+++ Exercise input

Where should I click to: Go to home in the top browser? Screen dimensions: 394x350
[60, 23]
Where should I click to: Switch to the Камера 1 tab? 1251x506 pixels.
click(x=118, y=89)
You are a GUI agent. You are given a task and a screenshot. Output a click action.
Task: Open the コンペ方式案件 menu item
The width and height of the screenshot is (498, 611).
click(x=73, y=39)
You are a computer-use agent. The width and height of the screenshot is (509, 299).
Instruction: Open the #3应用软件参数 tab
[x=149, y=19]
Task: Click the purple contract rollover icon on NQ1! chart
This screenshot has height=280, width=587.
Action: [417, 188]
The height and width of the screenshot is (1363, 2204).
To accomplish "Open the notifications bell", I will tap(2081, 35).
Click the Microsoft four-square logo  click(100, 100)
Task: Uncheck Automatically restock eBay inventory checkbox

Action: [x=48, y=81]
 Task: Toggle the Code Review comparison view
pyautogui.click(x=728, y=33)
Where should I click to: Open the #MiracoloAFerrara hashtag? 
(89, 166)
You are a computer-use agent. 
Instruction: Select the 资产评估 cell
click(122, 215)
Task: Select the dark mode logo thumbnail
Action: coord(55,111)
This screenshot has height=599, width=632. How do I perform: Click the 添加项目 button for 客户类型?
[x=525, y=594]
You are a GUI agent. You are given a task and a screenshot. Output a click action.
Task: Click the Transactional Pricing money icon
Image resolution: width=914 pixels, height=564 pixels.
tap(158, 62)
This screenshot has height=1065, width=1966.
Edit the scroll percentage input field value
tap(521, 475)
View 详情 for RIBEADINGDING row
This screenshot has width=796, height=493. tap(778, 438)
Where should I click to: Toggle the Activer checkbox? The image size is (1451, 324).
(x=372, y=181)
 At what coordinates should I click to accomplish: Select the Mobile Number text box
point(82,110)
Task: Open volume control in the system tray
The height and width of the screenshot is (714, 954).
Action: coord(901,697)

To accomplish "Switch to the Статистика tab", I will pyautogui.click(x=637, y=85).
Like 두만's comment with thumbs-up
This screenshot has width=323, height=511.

++++++

Prompt> Within the listing above, work out how many lines contain the string "computer", and reply with that number only.

Solution to this task> 2